İstanbul'dan ilk defa 19 yaşında geçtim, 20 yaşında da İstanbul'da bir süre kaldım. 22 yaşından itibaren de neredeyse hiç ayrılmadan ve ayrılamadan yaşıyorum. Şimdi fark ettim ki İstanbul'la her ilişkim olduğunda hayatımın dönüm noktaları olmuş. İstanbul'dan geçtiğimde hayatımın en önemli belirleyicilerinden olan ilk yurtdışı seyahatim için gidiyordum. İkinci gelişimde kör olarak ilk defa kendi başıma hareket ediyor ve ilk defa işportacılıkla para kazanıyordum. Üçüncü gelişimde yine kendi kazandığım parayla paralı yatılı olarak liseye başlayabildim. Ayrılmamak üzere gelişim ise Boğaziçi üniversitesine başlamak içindi. Boğaziçi yılları da benim hayatımın bir üst vitese geçip devam ettiği yıllardı. Yine şimdi anlıyorum ki İstanbul fırsatlar şehriydi ve her gelişimde tabiri caizse adeta benim gözümü açıyordu.

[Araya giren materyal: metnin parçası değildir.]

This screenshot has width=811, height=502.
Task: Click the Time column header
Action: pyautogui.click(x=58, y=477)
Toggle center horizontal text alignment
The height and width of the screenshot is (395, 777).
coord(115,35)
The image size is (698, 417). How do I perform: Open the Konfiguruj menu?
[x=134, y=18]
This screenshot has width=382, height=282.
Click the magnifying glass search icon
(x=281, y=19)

Soruyorum kendi kendime "acaba gözünün önündeki fırsatları görmeyenler İstanbul'da veya İstanbul'u yaşamadılar mı?" Vallahi pes doğrusu! Allah'ın körüne bile İstanbul gösteriyor ve diğerleri bunları göremiyorsa ne denir ki başka?

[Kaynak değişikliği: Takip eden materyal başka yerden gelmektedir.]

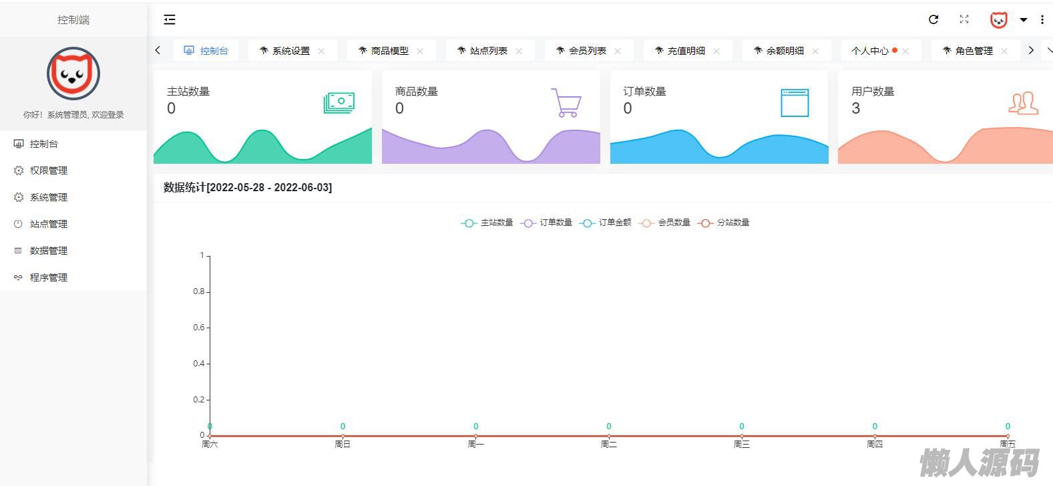Click the window icon on 订单数量 card
Viewport: 1053px width, 486px height.
click(x=795, y=103)
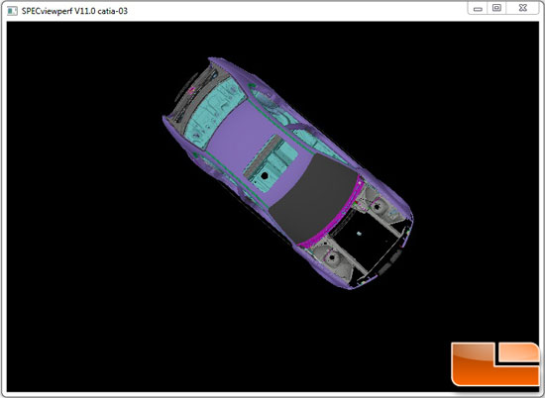Screen dimensions: 545x398
Task: Click the small cyan dot in the engine bay
Action: tap(360, 234)
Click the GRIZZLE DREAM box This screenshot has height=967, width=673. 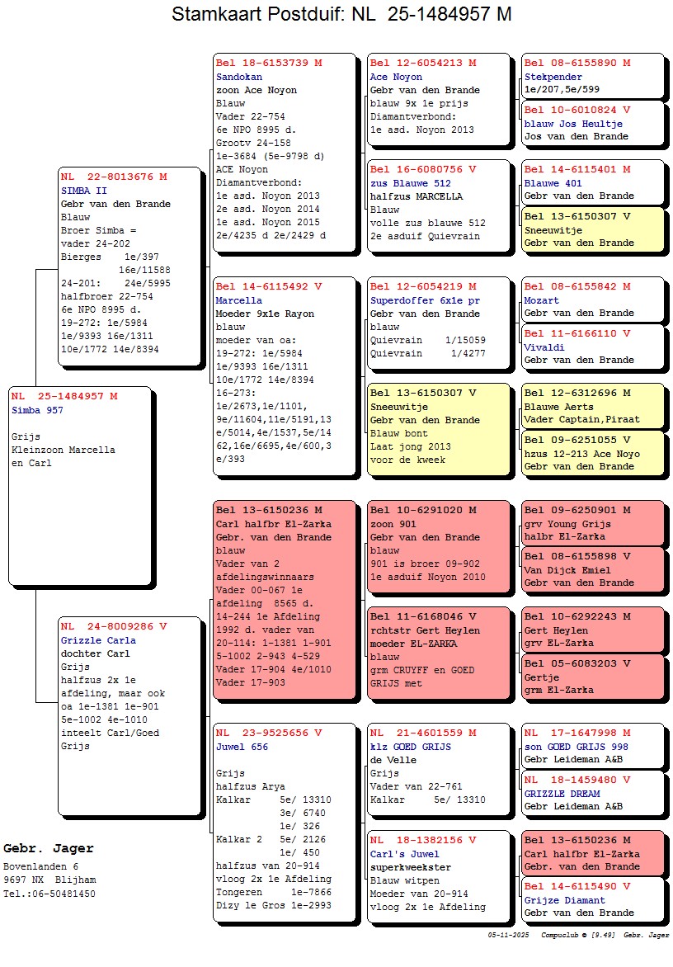pos(592,793)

Eğer İstanbul'a gelirseniz veya İstanbul'da yaşayıp farkında değilseniz ve Arnavutköy'e, Maltepe'ye, Hürriyet veya Merkez Mahallelerine gitmek isterseniz taksiciye lütfen detaylı adres verin. Taksici sizi kandırmaz ama siz çok para ödersiniz. Nasıl mı? Ben taksici olsam ve siz de benim arabaya havalimanından binseniz ve bana deseniz ki "Arnavutköy'e gitmek istiyorum." Ben sizi Arnavutköy'e götürürüm. Siz muhtemelen dersiniz ki "Kardeşim ben Arnavutköy'e dedim, burayı demedim ki." Ben de, "Efendim burası Arnavutköy." derim. Siz de "Ben sahildekini demek istedim." diye çıkışırsınız. Ben de içimden gülerek "Efendim öyle desenize." Siz istediğiniz yere vardığınızda dört katı falan ödeme yapmış olursunuz. Siz de bir daha ömür boyu unutmazsınız. O detayı öğrenmek için o kadarcık para harcamış olursunuz. İstanbul'eda kimse kimseyi kolay kolay kandırmaz ama hayat şartları herkesi gözü açık hale getirir. Ev alırsınız eğer dikkat etmezseniz sizin eviniz ne kadar yukarıda olursa olsun aşağıdaki gecekonduların bacalarının dumanları sizin eve dolar. Yaşlı bir teyze Kadıköy'de bir balıkçıya gitmiş, "Evladım balıklar taze mi?" diye sormuş. Balıkçı "Anneciğim canlı canlı." diye malını över. Teyze tekrar sorar, aynı cevabı alır. Tekrar sorup yine aynı cevabı alınca dayanamaz der ki, "Evladım ben de canlıyım ama taze değilim" der.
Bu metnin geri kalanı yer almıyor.